Bruneau-Jarbidge Rivers Wilderness Bob WickWilderness Watch, joined by Western Watersheds Project, won a significant victory in 2016 for the six Wildernesses in the Owyhee region in Idaho. The victory came in our settlement of an appeal of the Bureau of Land Management’s (BLM’s) Owyhee Canyonlands Wilderness and Wild and Scenic Rivers Management Plan. Our appeal challenged decisions approving commercial trapping, unattended hunting blinds, and virtually unlimited motor vehicle use by ranchers.

Protected in 2009 as Wilderness, the Owyhee Canyonlands complex is one of the largest intact desert ecosystems in the lower 48 states. The Canyonlands provide a spectacular maze of rugged plateaus, water-filled canyons, and a sense of remoteness rivaled by few landscapes. The six separate Wildernesses are the Owyhee River Wilderness, North Fork Owyhee Wilderness, Pole Creek Wilderness, Big Jacks Creek Wilderness, Little Jacks Creek Wilderness, and the Bruneau-Jarbidge Rivers Wilderness. Congress designated these six Wildernesses in 2009 as part of the Omnibus Public Lands Management Act. Altogether they total over 516,000 acres of Wilderness. BLM manages all six areas together under a new wilderness management plan.

But several aspects of the wilderness management plan violated the 1964 Wilderness Act and the National Environmental Policy Act. We challenged these violations with the Interior Board of Land Appeals (IBLA), and BLM decided to reach a settlement with us.

The settlement, approved by IBLA, contains the following victories for these Wildernesses:

1. Commercial Trapping Banned. BLM wanted to allow commercial trapping in these Wildernesses. Nearly all trapping is commercial, of course, and commercial activities like these are prohibited under the Wilderness Act. In the draft wilderness management plan, BLM had it right, and the draft plan prohibited commercial trapping. But the Idaho Department of Fish and Game (IDFG) pressured the BLM to reverse this position in the final plan.

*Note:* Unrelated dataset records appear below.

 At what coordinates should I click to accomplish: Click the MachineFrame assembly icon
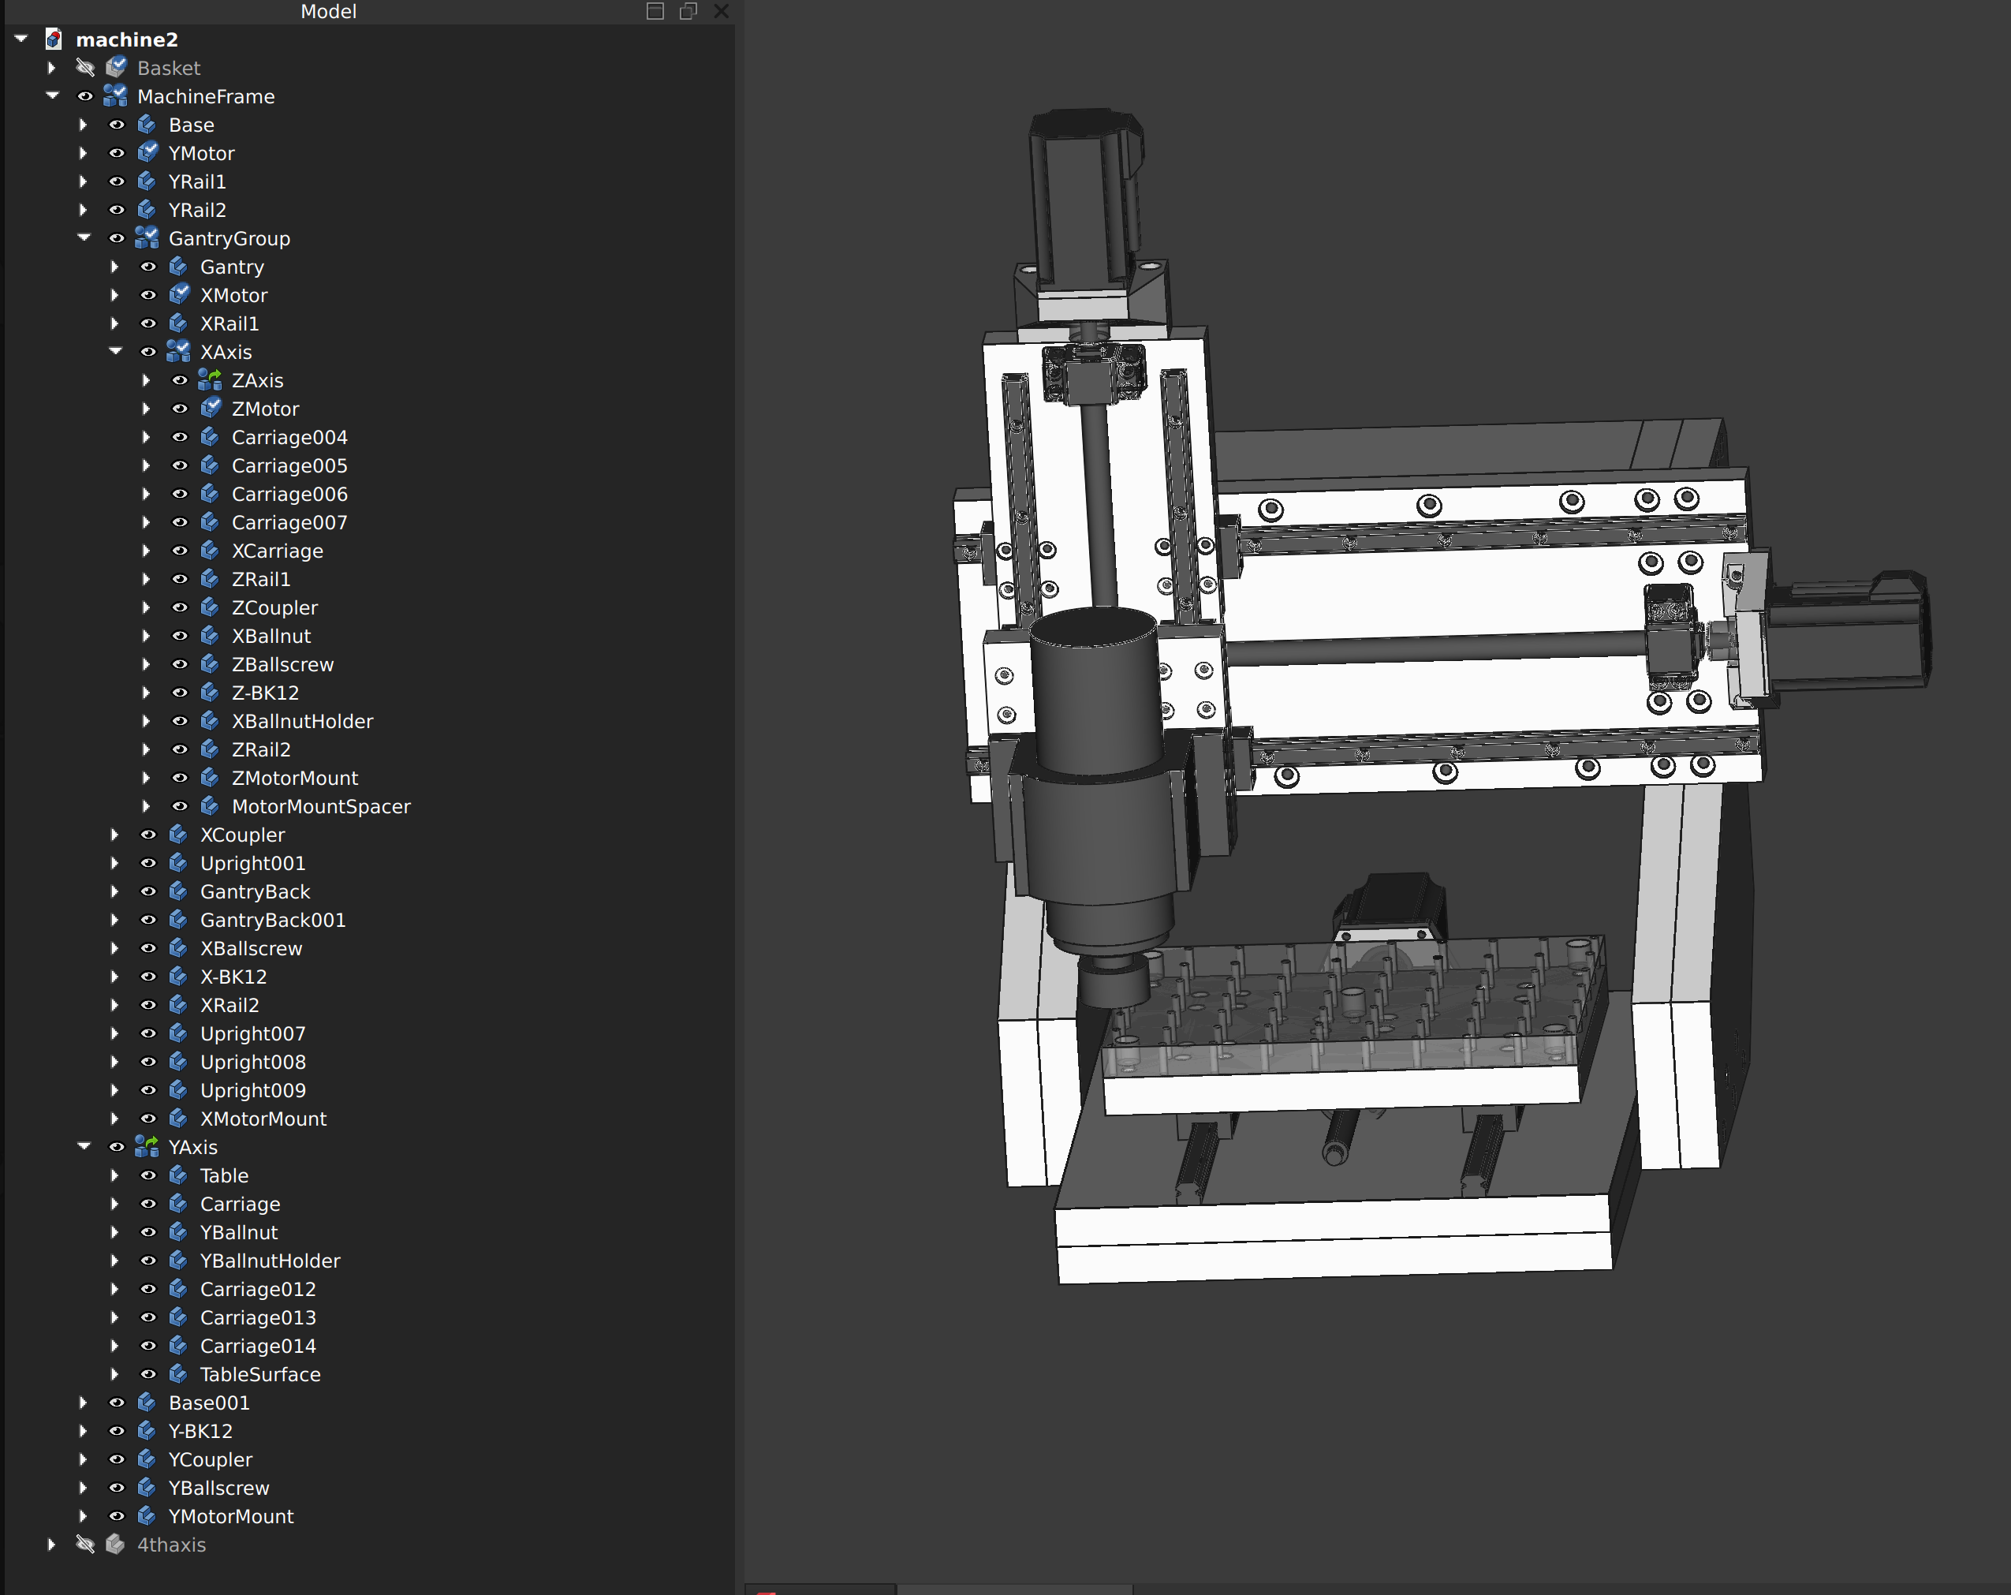coord(116,96)
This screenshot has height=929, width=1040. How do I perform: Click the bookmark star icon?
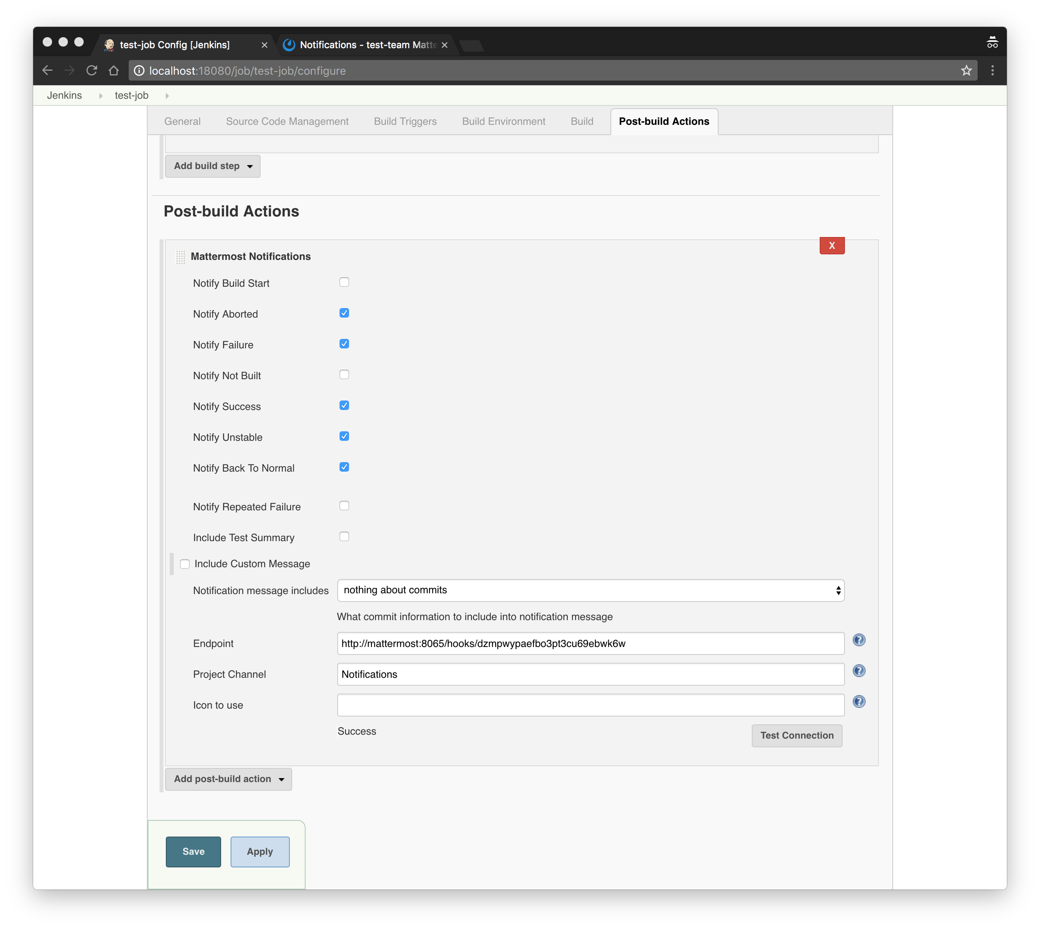pyautogui.click(x=966, y=70)
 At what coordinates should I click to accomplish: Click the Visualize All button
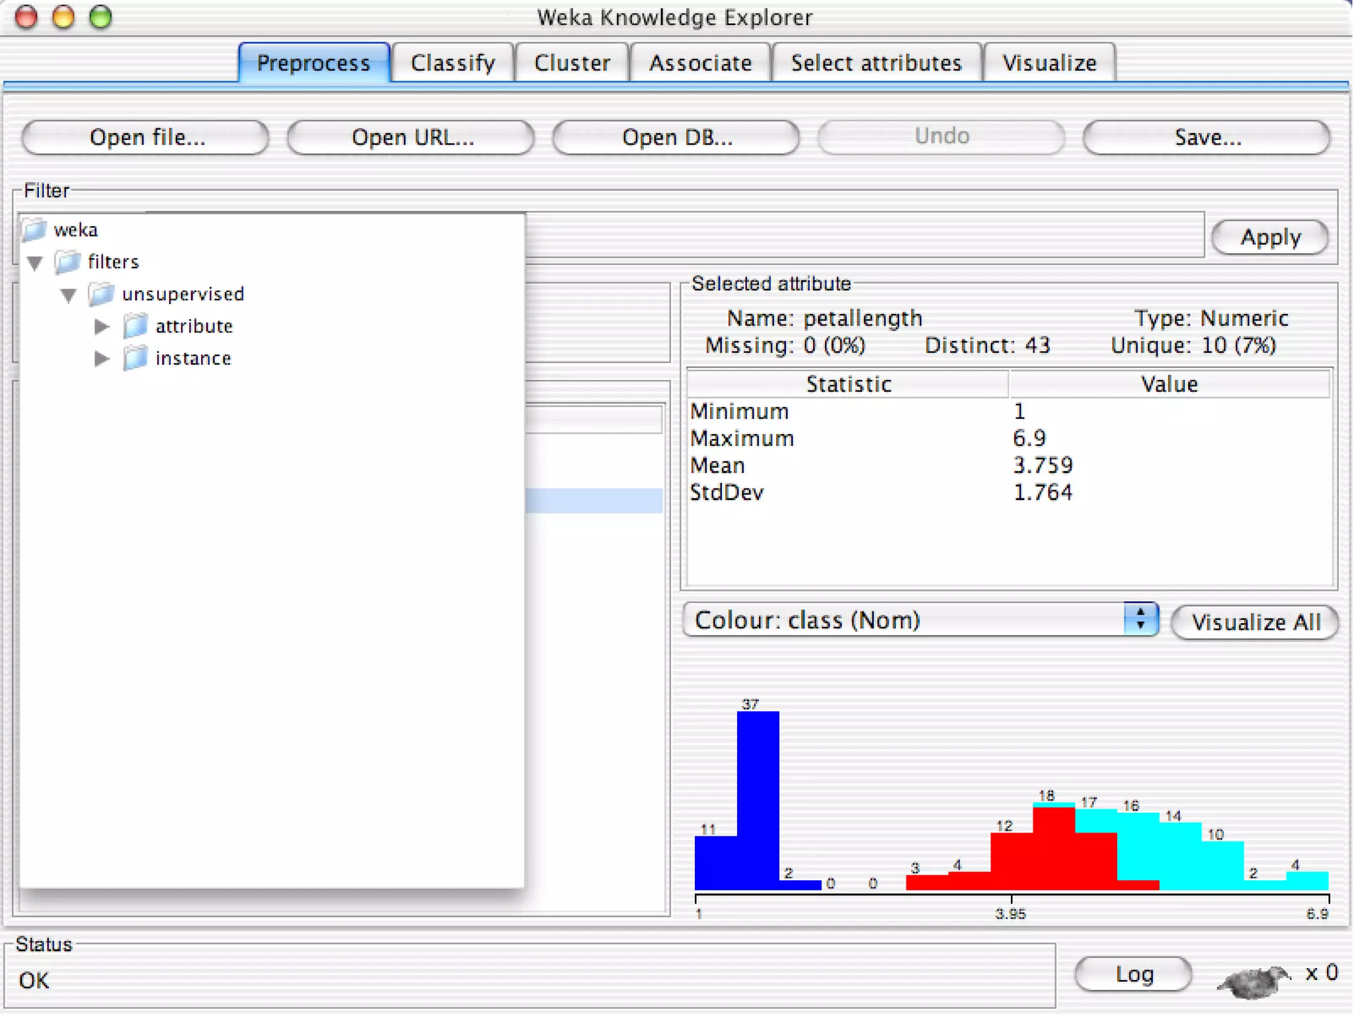coord(1255,622)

2. Motor Vehicles for Ranchers Curtailed. BLM had attempted to use an unprecedented and unlawfully loose approval process in the wilderness management plan to allow ranchers to use ATVs and other motor vehicles for routine ranching activities, like herding or rounding up cows in the Wildernesses. This motor vehicle use violated the prohibitions in the Wilderness Act. Here again, the draft wilderness management plan had this provision right and prohibited motor vehicles for these activities, but the BLM caved in to pressure and changed it in the final plan.

3. Hunting Blinds Outlawed. BLM wanted to allow unattended hunting blinds in the Wildernesses, which would violate the Wilderness Act’s prohibitions on structures and installations. In addition, the purpose of unattended blinds would have been to acclimate wildlife to the presence of these structures over time so that hunters could more easily shoot them. As with both provisions above, the BLM caved in to political pressure and changed the provisions from the draft to the final wilderness plan with no explanation or analysis.

The Wilderness Act prohibits all of these activities and uses because they degrade wilderness character, and the BLM's prior drafts of the Management Plan prohibited them accordingly. The agency's about-face in the final Management Plan represented a sharp departure from its own management guidance and the mandates of the Wilderness Act. 

Thanks to this victory, these six Owyhee Canyonlands Wildernesses and their wild critters will be better protected for current and future generations.